Luera v. M/V ALBERTA
635 F.3d 181
| 5th Cir. | 2011Background
- Luera, a longshore worker, was injured in the Port of Houston while working for Cooper/T. Smith, suiting two vessels in rem (ALBERTA and VOC ROSE) and their owners/managers in personam.
- Suit 1 (admiralty) asserted admiralty jurisdiction; Luera sought intervention and asserted admiralty jurisdiction.
- Suit 2 (diversity) asserted diversity jurisdiction for in personam claims and demanded a jury trial; Suit 3 (in rem) against VOC ROSE rested on admiralty jurisdiction.
- The district court consolidated the three suits, later realigned parties, and Luera amended to clarify the in personam claims were premised on diversity, not admiralty.
- Luera settled with Reese Development and J.P. Samartzis; the remaining appellants were White Dolphin, Samos Shipping, and ALBERTA, with Luera’s jury-trial demand preserved for the in personam claims.
Issues
| Issue | Plaintiff's Argument | Defendant's Argument | Held |
|---|---|---|---|
| Whether Luera’s in rem admiralty claims preclude a jury trial on in personam claims | Luera did not elect admiralty for in personam claims; diversity basis preserved jury right | Presence of in rem claims triggers Rule 9(h) election for whole case | No; presence of in rem claims does not automatically preclude jury trial for in personam claims |
| Whether Luera’s amendment withdrawn any Rule 9(h) election | Amendment clarified admiralty vs diversity for in personam claims | Amendment prejudicial to defendants; election remains | Amendment proper; Luera withdrawn any Rule 9(h) election for in personam claims |
| Whether consolidation affected the jury-trial right | Fitzgerald applies to join closely related claims with a jury right | Admiralty procedures and in rem claims should foreclose jury | Consolidation permitted jury trial; Fitzgerald governs when related claims share facts and one carries jury right |
| What governing rule applies post-unification of rules on jury trials for admiralty vs non-admiralty claims | No absolute ban on jury trials when admiralty and non-admiralty claims are joined | Unification preserves general rule admiralty claims are bench trials | Jury trial may be allowed where claims arise from same facts; no constitutional bar to jury for mixed claims |
Key Cases Cited
- Fitzgerald v.
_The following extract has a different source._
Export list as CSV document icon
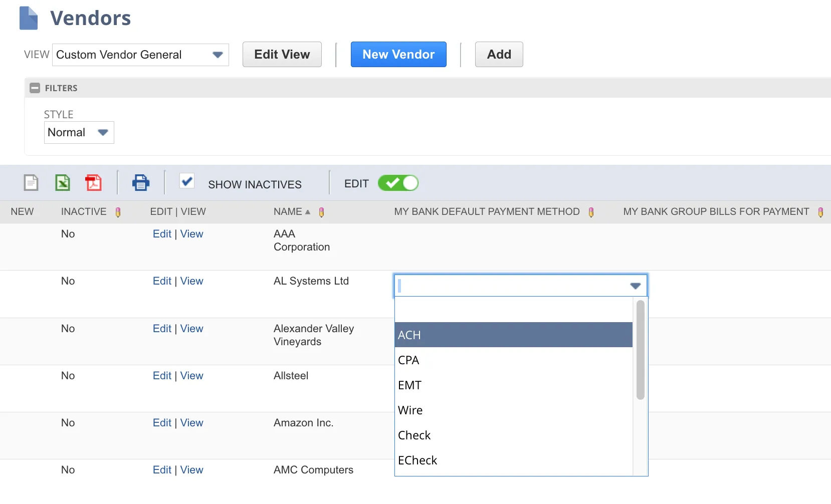This screenshot has height=504, width=831. tap(31, 183)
United States Lines Co., 374 U.S. 16 (1963) (joint trial of admiralty and non-admiralty claims when based on one set of facts; Fitzgerald governs)
- T.N.T. Marine Service, Inc. v. Weaver Shipyards & Dry Docks, Inc., 702 F.2d 585 (5th Cir. 1983) (Rule 9(h) election by admiralty claim; automatic election when admiralty asserted as basis)
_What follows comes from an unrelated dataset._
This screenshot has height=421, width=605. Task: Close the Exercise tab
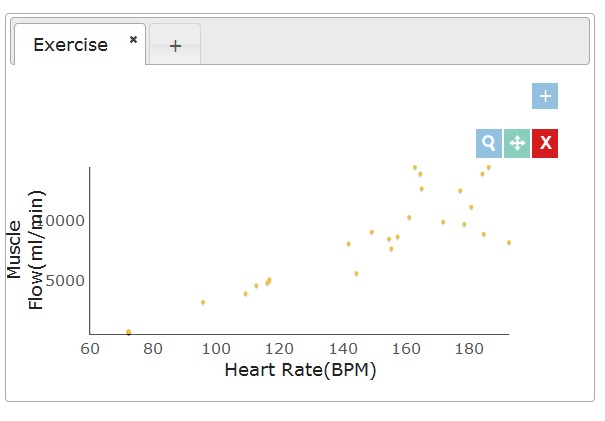click(133, 40)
- Durden v. Exxon Corp., 803 F.2d 845 (5th Cir. 1986) (admiralty vs diversity dual bases; Rule 9(h) election applies to claims, not entire case)
- Ghotra v. Bandila Shipping, Inc., 113 F.3d 1050 (9th Cir. 1997) (admiralty claim presence does not defeat jury trial on related non-admiralty claims)
- Vodusek v. Bayliner Marine Corp., 71 F.3d 148 (4th Cir. 1995) (admiralty and diversity claims may allow jury trial when related to same accident)
- Blake v. Farrell Lines, Inc., 417 F.2d 264 (3d Cir. 1969) (courts may consolidate admiralty and non-admiralty claims for jury trial when related)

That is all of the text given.